Thys Boke is Myne
Thys Boke is Myne, part of the Exhibitions at the Folger opened on November 13, 2002 and closed on March 1, 2003. Major support for this exhibition came from The Winton and Carolyn Blount Exhibition Fund.
Thys Boke Is Myne is about provenance—the relationship between people and their books through five hundred years of printing history. The exhibition explores how bibliophiles, famous and forgotten, have signaled ownership of treasured volumes, revealing something of their character in the process. Books belonging to writers, collectors, royalty, actors, statesmen and women are on display, setting out the interesting and amusing ways people connect with their books. Inscriptions, mottoes, manuscript additions, bookplates, book labels, armorials, and binding stamps link texts to their owners from William Caxton to Langston Hughes. Its title is taken from a line writ large in Henry VIII's schoolboy copy of Cicero, Thys Boke Is Myne Prynce Henry.
Curation
Thys Boke is Myne was curated by Richard Kuhta. Richard received his B.A. at Swarthmore College in English Literature and completed his graduate studies at the Shakespeare Institute (England) and Trinity College Dublin (Ireland). After receiving a Masters in Library Service from Columbia University, he has worked as a library administrator in academic and research institutions for the past twenty years, with accomplishments in developing and implementing programs in reader services, with initiatives focused on conservation and special collections, and in library automation. Most recently, he has written and lectured on printing history in the Irish Literary Renaissance (Cuala Press), and the paintings of Henry Fuseli, a late-eighteenth century artist of Shakespearean themes, as well as doing consulting work in the field of library automation.
Richard was University Librarian at St.
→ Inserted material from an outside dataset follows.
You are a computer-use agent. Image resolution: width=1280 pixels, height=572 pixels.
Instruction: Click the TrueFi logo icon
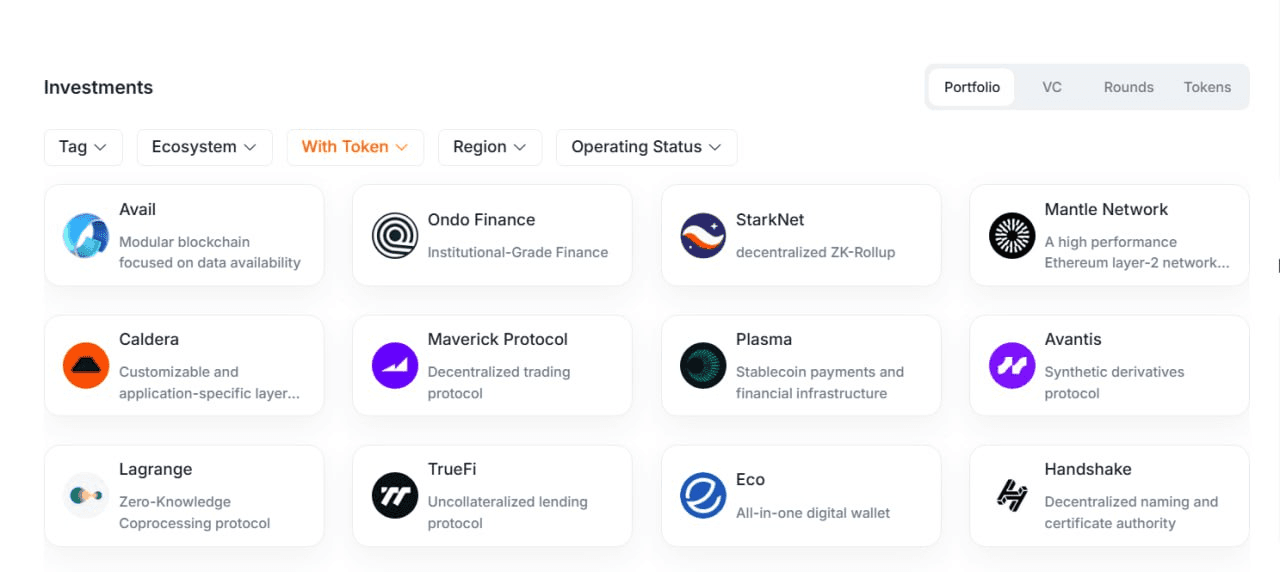[395, 496]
Lawrence University from 1986-1994, where he presented the prestigious Frank P. Piskor Faculty Lecture in 1994. He was appointed Librarian of the Folger Shakespeare Library in February 1994.
Curator's insights
Writers' Reading
Writers' marks are especially interesting. Authorial inscriptions tell us about personal relationships and document variations in handwriting or signature. Annotations record reactions to the competition, reflect prejudices, or show an author being difficult or vulnerable—in short, human. Reconstructing the contents of a writer's library can reveal source material behind famous works, or produce wonderful stories. Dr. Johnson, "though he loved his books, did not show them respect," says Boswell. He did not hesitate to slice leaves from a book with a greasy knife, or read while he ate, "and one knows how he ate." John Locke's library was a masterpiece of order, while Oliver Goldsmith and John Ruskin mutilated their books, tearing out chapters to avoid transcription, or giving choice pages to friends. It is riveting to see copies we know were owned by John Dryden, Edmund Spenser, or embellished with verse by Langston Hughes. These books exude an extra quality of life, like seeing a love letter.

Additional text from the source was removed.